• [Data for this task]:
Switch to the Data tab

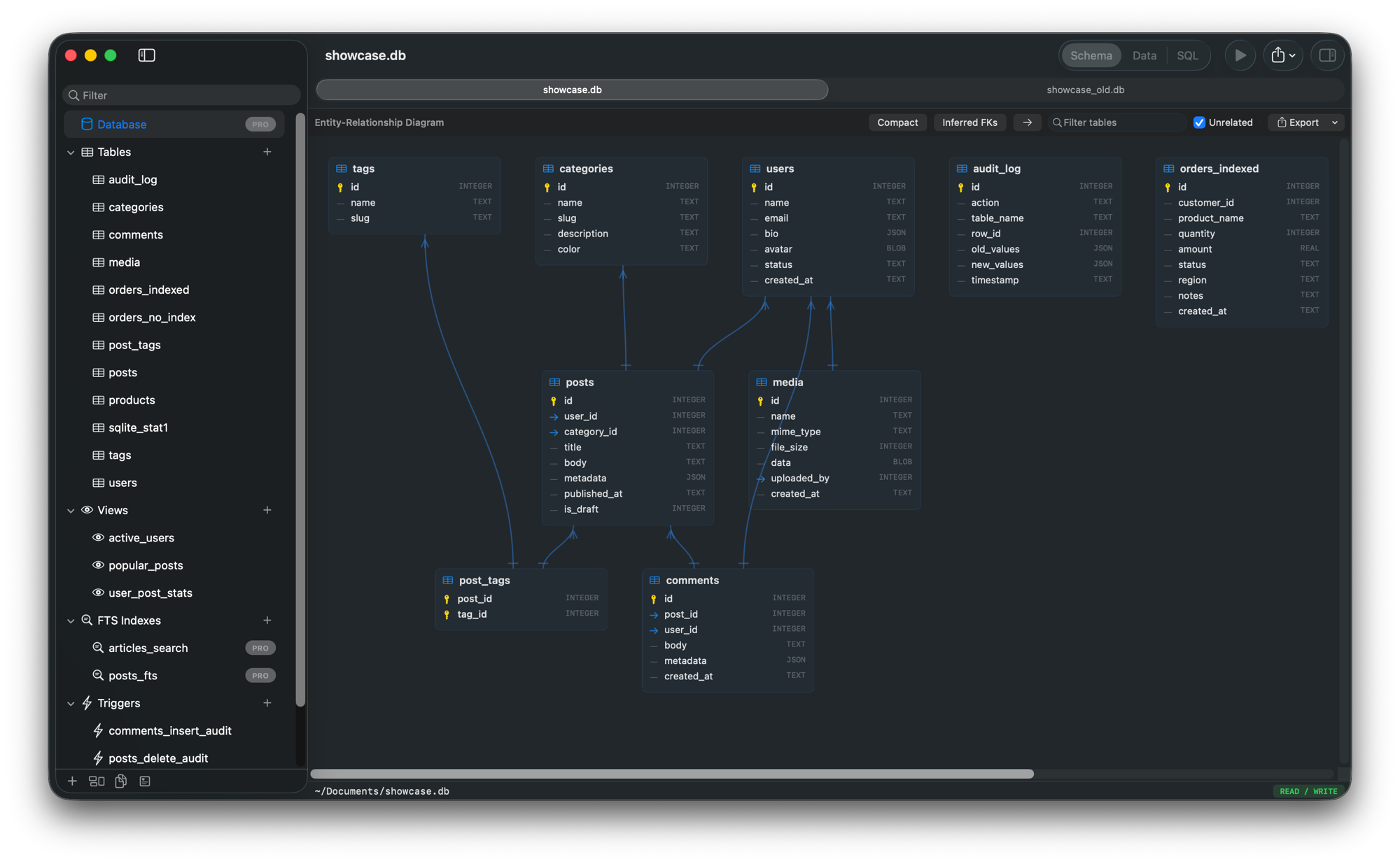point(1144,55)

--

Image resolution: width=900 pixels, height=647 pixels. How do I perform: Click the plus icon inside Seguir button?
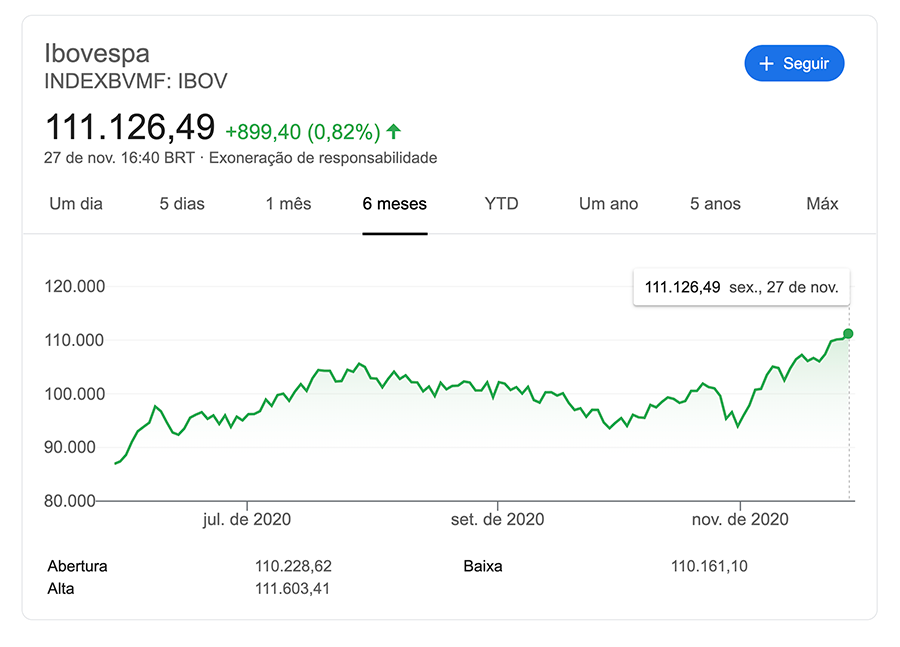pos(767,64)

--

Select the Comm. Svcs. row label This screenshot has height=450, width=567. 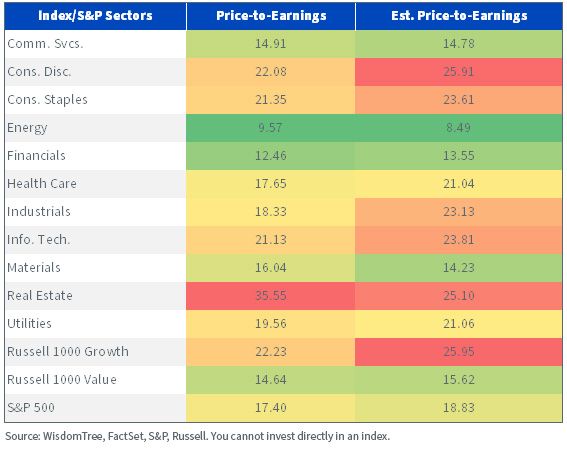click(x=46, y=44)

• [Exercise instructions]: Please repeat everything in the material from the line containing "Image resolution: width=900" down to the line containing "pos(767,64)", with both of those lines included. Leave the pictures out.

• [Task result]:
Image resolution: width=900 pixels, height=647 pixels. How do I perform: Click the plus icon inside Seguir button?
pos(767,64)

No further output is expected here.